───── TEXTE FOURNI ─────

Je connais très bien son personnage le plus célèbre : Hercule Poirot , apparaissant dans 33 romans et 51 nouvelles. Mais pour cette pause *Agatha*, je voulais faire plus ample connaissance avec une vieille dame sympathique et très brillante : MISS MARPLE. J’ai choisi de lire À L’HÔTEL BERTRAM.

Je dois dire d’abord que À L’HÔTEL BERTRAM n’est pas le livre idéal pour faire connaissance avec Miss Marple comme je le souhaitais parce qu’elle ne mène pas l’enquête personnellement.

Elle y prête son concours de façon plus ou moins passive. Je voulais savoir s’il y avait une différence fondamentale entre Hercule Poirot et Jane Marple. J’ai compris qu’il n’y en a pas vraiment. Les deux célèbres détectives appliquent les grands principes du roman policier qu’Agatha Christie a collés à la réalité de l’ensemble de son œuvre, à savoir :

-Le crime peut-être expliqué par la personnalité de la victime comme celle de l’assassin.
-La recherche de mobiles est plus importante que celle d’indices dans la recherche de solution d’un crime.
– le coupable ne peut être démasqué qu’au terme d’une investigation, souvent psychologique, des antécédents de la victime.
-Très souvent la solution de l’énigme ne se trouve qu’après une recherche purement intellectuelle.

───── DONNÉES PRÉSENTÉES ─────

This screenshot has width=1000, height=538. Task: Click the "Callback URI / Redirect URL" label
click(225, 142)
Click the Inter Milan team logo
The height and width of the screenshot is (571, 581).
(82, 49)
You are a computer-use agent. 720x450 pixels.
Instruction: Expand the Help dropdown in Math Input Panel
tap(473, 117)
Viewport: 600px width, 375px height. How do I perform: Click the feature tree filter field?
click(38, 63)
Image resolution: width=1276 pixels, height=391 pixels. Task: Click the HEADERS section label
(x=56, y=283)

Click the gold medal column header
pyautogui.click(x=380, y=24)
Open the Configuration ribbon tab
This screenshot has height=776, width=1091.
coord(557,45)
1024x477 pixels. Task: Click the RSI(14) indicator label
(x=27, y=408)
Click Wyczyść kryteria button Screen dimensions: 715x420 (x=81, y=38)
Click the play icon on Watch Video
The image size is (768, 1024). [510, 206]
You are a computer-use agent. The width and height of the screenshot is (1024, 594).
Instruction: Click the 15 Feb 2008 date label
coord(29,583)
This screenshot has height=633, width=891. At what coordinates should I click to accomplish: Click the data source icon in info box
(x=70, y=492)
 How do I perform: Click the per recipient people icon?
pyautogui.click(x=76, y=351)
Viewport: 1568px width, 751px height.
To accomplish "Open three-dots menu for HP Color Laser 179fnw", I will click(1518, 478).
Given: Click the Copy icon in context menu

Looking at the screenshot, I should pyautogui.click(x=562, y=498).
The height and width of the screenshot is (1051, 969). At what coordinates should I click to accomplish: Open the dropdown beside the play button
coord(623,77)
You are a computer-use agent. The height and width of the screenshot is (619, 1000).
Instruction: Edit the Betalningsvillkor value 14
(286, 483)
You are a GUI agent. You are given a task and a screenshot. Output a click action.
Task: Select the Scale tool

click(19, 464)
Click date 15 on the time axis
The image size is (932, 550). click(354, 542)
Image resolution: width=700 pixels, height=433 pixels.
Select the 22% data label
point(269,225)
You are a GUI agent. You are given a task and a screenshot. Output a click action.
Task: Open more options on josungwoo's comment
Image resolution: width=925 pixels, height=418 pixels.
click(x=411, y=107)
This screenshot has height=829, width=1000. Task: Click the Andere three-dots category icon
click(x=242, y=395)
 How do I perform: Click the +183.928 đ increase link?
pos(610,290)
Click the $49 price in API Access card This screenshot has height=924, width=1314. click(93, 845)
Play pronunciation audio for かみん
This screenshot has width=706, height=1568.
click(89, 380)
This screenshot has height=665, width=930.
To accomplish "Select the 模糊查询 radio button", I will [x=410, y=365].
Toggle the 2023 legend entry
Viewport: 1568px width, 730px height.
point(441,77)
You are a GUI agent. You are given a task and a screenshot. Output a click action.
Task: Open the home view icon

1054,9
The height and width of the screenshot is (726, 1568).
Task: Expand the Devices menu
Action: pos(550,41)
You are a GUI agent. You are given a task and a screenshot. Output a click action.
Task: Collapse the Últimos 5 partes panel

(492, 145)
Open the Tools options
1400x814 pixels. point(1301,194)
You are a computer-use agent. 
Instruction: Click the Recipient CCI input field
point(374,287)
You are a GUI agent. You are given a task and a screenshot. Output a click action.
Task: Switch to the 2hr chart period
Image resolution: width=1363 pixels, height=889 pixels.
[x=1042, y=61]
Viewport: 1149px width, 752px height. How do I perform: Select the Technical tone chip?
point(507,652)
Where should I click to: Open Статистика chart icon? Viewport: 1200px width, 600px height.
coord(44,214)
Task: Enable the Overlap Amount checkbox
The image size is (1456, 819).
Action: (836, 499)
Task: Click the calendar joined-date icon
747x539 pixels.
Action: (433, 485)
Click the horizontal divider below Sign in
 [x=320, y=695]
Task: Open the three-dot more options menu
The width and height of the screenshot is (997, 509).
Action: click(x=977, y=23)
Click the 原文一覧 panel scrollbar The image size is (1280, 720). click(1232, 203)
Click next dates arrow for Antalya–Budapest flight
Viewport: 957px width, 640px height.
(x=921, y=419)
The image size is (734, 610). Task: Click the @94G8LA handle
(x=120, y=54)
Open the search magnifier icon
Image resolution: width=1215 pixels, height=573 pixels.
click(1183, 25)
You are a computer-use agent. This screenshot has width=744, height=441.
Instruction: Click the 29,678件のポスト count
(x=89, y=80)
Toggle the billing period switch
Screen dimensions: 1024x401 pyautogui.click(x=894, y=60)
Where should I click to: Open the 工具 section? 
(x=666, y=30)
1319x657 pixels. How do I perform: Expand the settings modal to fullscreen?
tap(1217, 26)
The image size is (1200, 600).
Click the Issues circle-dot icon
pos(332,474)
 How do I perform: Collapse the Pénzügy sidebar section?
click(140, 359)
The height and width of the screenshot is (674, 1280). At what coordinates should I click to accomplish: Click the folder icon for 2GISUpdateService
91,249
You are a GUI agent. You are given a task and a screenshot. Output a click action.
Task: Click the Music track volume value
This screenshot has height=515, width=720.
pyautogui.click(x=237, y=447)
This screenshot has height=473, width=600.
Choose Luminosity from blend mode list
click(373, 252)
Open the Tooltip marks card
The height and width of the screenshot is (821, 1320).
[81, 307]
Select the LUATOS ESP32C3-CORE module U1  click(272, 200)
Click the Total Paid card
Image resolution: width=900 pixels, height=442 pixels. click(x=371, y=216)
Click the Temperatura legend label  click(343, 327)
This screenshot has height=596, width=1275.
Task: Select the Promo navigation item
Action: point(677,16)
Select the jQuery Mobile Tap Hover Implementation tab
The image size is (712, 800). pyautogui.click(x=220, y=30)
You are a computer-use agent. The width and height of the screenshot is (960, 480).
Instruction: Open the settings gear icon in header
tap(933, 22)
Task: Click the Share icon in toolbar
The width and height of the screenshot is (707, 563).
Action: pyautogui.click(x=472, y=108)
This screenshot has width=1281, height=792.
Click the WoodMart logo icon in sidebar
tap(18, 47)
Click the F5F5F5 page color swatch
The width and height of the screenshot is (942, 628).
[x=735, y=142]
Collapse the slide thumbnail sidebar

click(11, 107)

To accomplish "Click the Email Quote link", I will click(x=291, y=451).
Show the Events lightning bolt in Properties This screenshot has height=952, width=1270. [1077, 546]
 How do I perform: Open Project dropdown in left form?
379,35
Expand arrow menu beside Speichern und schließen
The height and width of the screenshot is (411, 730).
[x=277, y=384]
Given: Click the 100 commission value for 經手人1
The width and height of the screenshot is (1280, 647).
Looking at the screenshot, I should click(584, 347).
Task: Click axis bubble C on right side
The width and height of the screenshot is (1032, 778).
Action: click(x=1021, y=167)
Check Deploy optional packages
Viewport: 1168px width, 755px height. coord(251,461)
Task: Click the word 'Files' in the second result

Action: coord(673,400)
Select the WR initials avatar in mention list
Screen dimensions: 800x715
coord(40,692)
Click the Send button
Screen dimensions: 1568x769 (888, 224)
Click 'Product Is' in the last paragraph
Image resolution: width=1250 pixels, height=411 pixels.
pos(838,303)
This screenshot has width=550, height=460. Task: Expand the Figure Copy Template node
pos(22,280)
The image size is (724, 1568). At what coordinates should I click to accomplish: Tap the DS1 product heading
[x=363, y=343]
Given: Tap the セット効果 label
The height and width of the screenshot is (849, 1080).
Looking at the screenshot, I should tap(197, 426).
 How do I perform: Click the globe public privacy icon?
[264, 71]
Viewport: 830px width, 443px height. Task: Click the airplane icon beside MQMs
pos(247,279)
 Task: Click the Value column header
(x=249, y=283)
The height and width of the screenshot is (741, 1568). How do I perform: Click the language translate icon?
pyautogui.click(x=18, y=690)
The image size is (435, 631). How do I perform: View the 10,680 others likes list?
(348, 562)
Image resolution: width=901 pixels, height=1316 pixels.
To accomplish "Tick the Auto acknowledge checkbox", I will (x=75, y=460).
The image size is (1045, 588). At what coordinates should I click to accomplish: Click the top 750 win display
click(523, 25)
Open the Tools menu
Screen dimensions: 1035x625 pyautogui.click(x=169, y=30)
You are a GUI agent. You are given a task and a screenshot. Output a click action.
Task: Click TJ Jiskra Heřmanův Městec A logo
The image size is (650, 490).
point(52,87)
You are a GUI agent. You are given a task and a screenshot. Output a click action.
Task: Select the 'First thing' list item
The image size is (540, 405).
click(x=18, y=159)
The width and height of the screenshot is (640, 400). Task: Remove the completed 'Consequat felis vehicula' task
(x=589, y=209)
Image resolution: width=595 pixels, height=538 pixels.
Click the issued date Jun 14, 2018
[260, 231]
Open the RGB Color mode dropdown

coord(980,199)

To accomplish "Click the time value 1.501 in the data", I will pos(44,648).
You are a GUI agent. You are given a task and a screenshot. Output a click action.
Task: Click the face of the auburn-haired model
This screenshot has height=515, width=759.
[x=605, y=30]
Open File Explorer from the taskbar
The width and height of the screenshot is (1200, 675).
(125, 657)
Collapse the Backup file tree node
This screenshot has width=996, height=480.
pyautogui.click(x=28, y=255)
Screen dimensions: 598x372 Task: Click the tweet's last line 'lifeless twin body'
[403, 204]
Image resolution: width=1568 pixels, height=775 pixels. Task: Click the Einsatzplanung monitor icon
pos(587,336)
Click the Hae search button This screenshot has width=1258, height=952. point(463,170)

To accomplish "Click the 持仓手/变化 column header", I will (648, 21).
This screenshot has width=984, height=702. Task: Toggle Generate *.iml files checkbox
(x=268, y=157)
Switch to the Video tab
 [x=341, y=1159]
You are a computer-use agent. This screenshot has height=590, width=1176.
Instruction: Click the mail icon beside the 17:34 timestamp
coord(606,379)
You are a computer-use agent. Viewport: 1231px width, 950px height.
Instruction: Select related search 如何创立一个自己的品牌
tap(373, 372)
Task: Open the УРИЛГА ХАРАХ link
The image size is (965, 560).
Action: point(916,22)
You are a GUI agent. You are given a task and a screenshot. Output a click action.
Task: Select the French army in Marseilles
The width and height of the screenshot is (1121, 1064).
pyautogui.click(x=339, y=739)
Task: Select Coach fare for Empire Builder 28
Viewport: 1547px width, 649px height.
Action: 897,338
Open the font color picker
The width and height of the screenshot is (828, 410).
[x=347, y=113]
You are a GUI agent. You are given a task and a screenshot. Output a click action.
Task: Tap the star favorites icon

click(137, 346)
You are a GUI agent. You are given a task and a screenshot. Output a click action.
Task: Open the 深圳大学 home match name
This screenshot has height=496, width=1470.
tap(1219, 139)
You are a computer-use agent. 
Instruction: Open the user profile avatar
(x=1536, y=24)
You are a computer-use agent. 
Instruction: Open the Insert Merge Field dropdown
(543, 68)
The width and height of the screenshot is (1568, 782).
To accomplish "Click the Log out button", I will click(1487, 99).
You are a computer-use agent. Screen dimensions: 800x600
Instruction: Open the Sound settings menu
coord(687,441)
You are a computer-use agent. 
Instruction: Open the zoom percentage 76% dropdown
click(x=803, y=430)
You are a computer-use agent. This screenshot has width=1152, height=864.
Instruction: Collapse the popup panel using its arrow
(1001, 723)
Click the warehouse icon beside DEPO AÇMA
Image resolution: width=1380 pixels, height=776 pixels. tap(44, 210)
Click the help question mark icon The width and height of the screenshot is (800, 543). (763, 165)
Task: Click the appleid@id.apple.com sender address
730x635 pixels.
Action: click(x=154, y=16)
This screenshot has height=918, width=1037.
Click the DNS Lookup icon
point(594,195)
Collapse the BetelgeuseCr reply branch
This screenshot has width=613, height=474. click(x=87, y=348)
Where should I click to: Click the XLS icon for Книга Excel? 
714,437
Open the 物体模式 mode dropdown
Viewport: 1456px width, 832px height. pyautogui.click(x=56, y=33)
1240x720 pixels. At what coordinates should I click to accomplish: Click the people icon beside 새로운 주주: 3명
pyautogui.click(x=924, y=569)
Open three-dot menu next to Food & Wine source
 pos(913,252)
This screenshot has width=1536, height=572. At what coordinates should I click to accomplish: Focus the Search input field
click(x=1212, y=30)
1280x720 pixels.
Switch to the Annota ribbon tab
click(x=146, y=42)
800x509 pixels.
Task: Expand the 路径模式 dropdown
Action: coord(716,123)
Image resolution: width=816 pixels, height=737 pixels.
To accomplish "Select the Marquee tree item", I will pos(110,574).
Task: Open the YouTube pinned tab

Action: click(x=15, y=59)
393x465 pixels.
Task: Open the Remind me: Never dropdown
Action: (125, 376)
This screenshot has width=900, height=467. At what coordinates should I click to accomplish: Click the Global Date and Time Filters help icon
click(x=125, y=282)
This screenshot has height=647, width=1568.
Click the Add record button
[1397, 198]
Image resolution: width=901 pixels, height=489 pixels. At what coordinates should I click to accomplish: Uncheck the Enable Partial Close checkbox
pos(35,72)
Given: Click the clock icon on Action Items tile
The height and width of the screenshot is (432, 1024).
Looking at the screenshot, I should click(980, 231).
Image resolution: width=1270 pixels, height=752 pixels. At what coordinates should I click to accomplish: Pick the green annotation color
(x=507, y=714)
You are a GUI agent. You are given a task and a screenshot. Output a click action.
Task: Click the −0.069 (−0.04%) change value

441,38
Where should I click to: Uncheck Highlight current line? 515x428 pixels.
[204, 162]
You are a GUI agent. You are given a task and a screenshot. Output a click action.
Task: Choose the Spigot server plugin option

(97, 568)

─────

**TRAVAIL DEMANDÉ:**
a – Reproduisez le passage du texte sur Miss Marple qui va de « Je dois dire » jusqu'à « pas l’enquête personnellement. » inclus.
b – D'après le texte sur Miss Marple, dans combien de romans Hercule Poirot apparaît-il ?
c – Traduisez en anglais la phrase suivante, tirée du texte sur Miss Marple : « Je voulais savoir s'il y avait une différence fondamentale entre Hercule Poirot et Jane Marple. »

**RÉPONSES FOURNIES:**
a –
Je dois dire d’abord que À L’HÔTEL BERTRAM n’est pas le livre idéal pour faire connaissance avec Miss Marple comme je le souhaitais parce qu’elle ne mène pas l’enquête personnellement.

b – Hercule Poirot apparaît dans 33 romans.

c – I wanted to know whether there was a fundamental difference between Hercule Poirot and Jane Marple.